William Hill, which now operates 115 sports betting facilities in Nevada, began preparing for legal sports betting to go nationwide in 2013. The company secured a deal with Monmouth Park to operate a sports book then, not anticipating that there would be a five-year wait before opening.
“We knew it would happen,” Asher said. “Our focus was to get a good foundation in place.”
In the last year, William Hill has launched sports betting in nearly all the new legal markets, added a second headquarters in Las Vegas, and nearly doubled the size of its staff to 700 employees. Asher said the company hired its chief marketing officer away from Madison Square Garden and its head of digital operations from Yahoo.
“Sports betting has helped Nevada, and we’re hyper-focused on our Nevada business,” Asher said.
Gaming equipment giants International Game Technology and Scientific Games have added sports wagering management systems to their product portfolio, either through acquisition or development.
IGT Chief Commercial Officer Nick Khin said in an April interview that the company decided to bring its European sports betting platform to North America two years ago. IGT spent 18 months adapting the system for American markets.
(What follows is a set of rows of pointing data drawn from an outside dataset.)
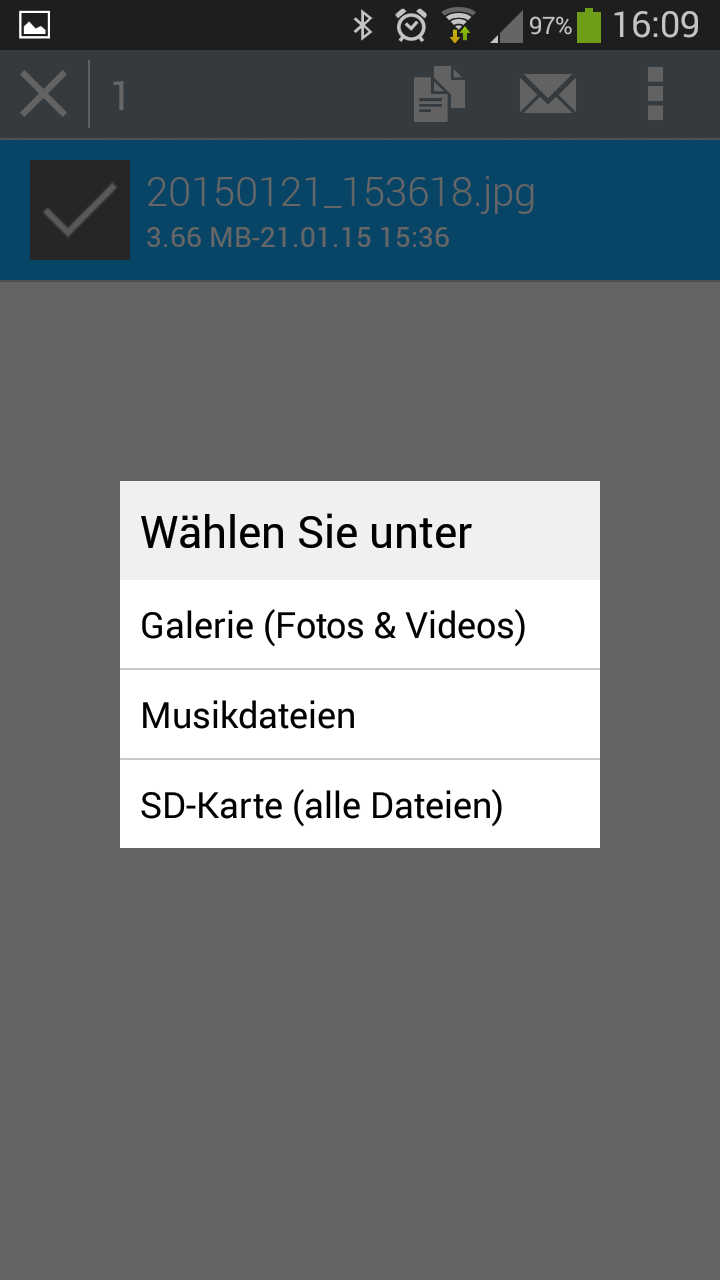The width and height of the screenshot is (720, 1280).
Task: Tap the file name 20150121_153618.jpg
Action: 341,193
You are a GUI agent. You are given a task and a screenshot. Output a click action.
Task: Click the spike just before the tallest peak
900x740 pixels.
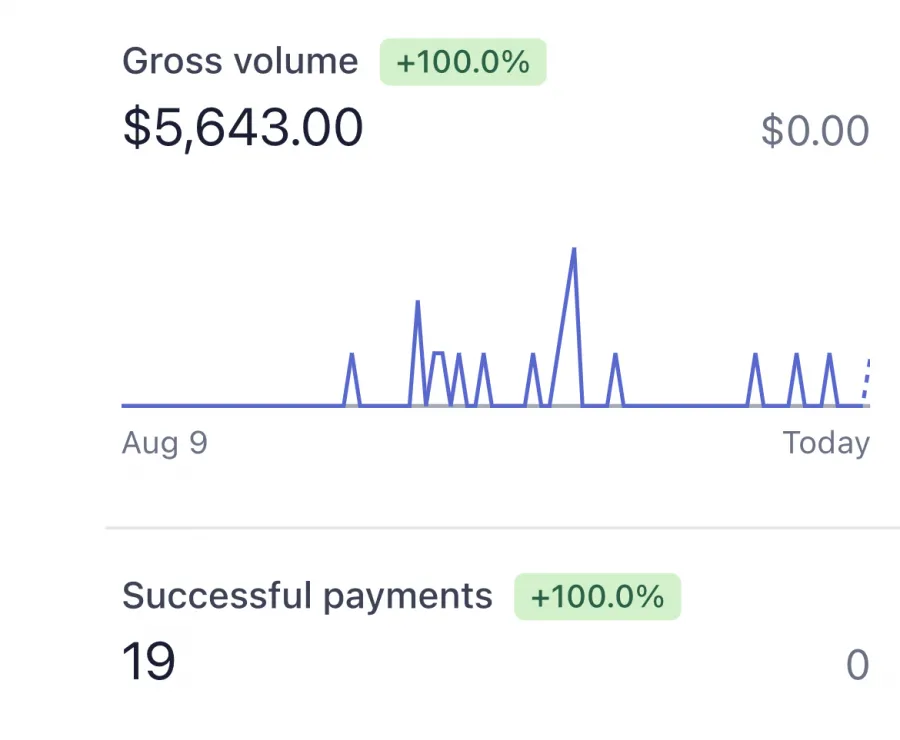[x=533, y=355]
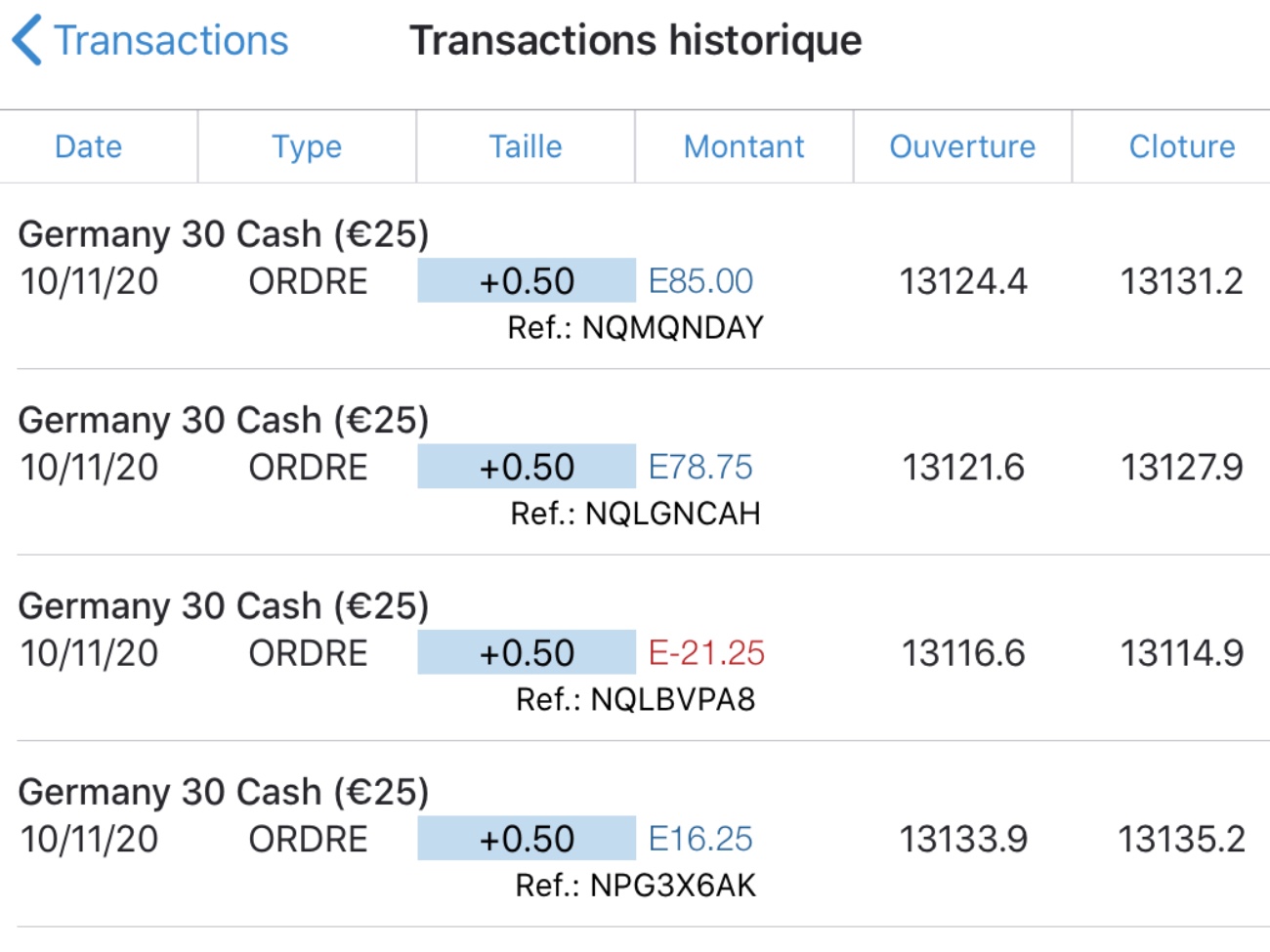The image size is (1270, 952).
Task: Select the red E-21.25 loss amount
Action: pos(706,653)
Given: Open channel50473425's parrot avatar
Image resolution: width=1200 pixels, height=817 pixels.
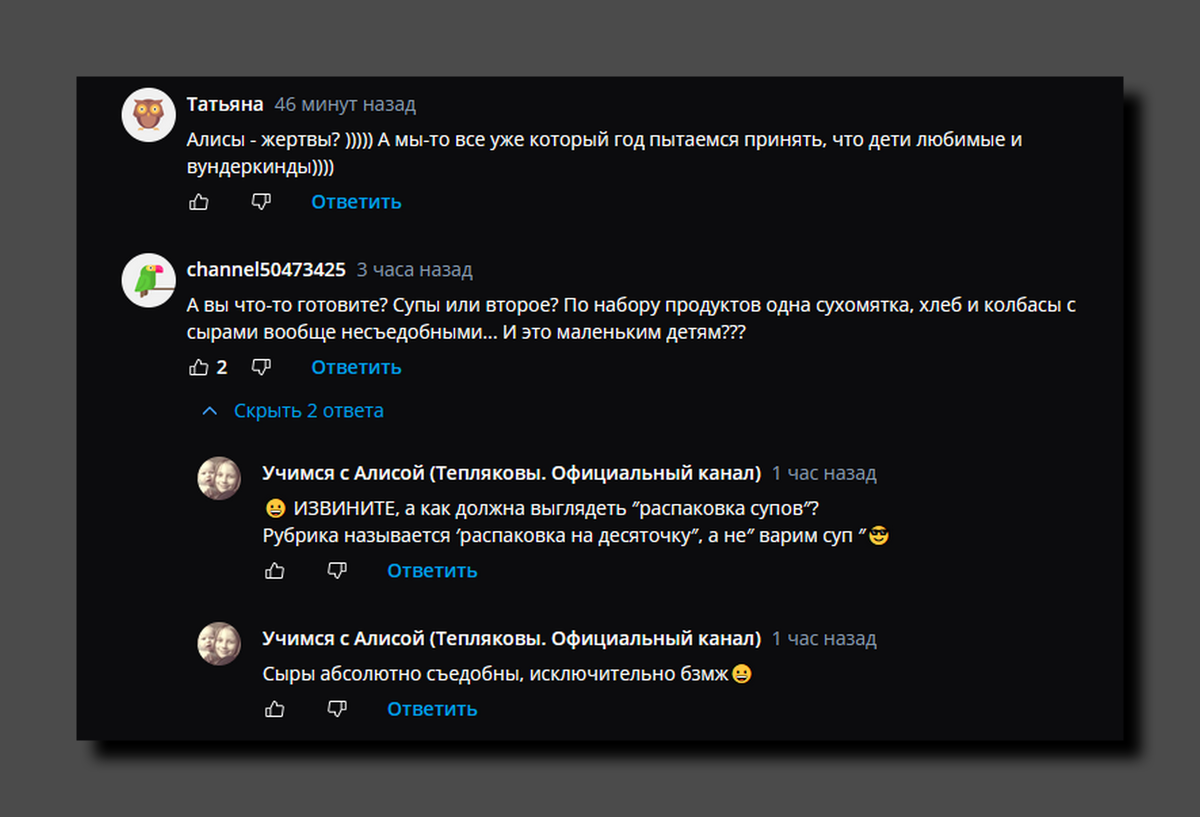Looking at the screenshot, I should click(x=149, y=280).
“We got our first Nevada sports betting approval the same month the Supreme Court repealed PASPA,” Khin said.
Operators soon found that, for new legal sports betting customers, there wasn’t much of a learning curve.
“People have been waiting for this to happen for so long, they had a good understanding,” said Vaccaro, adding that Rivers has seen a large number of women sports bettors. “I think you will see the handle go up every year as we attract new customers.”
There were, however, a few hiccups.
In September, FanDuel honored an $82,000 payout to a New Jersey bettor at the Meadowlands Racetrack after the company posted a wildly incorrect line for 18 seconds during an NFL game. FanDuel initially refused to honor the bet but changed its decision after consulting with state gaming regulators.
A FanDuel executive told ESPN the company wanted to “use this as a learning experience for our new customers about how sports betting works.”
What’s next?
In the last 12 months, Delaware, New Jersey, West Virginia, Mississippi, Rhode Island and Pennsylvania have passed legislation and joined Nevada with regulated sportsbooks, and New Mexico allowed three Indian casinos to open sportsbooks under their state compacts. This month, governors in Montana and Indiana signed sports betting legislation, joining Oregon, Washington D.C., and Arkansas in approving the activity, and Iowa’s sports betting legislation is currently sitting on Governor Kim Reynolds’ desk.
“Looking back, we were a bit too optimistic about the ability of states to get sports betting bills across the finish line,” Grove said.
Legal Sports Report is tracking more than 35 states that have multiple pieces of outstanding sports wagering legislation. Some states, such as Maryland, will let voters decide on sports betting referendums in the 2020 election cycle.
With many annual legislative sessions approaching the deadline, the time to pass new laws is rapidly running out.
In March, the Associated Press reported that external and internal battles would likely keep California, Florida and Texas, the nation’s three most populous states, from legalizing sports betting, at least in the near term.
Slane said she expects to see a few more states “dip their toes in the water” of sports betting, but said it wasn’t surprising that “the first tranche” of sports betting states were those comfortable with gaming.
She said she also wouldn’t be surprised to see states “tweak” some of their initial legislation in the next year, such as changing licensing fees or tax structures or adding mobile sports betting options.
As for tribal gaming states, Slane said it might be at least three years before some of those markets open sports betting facilities.
“There is a whole other layer of complexity when it comes to reopening compacts and the risk analysis calculation,” she said.
Jacob Mejia, vice president of public and external affairs for California’s Pechanga Indian Tribe, said in April it was “important that tribes get in front of this issue” in order to “coalesce” around sports betting policy.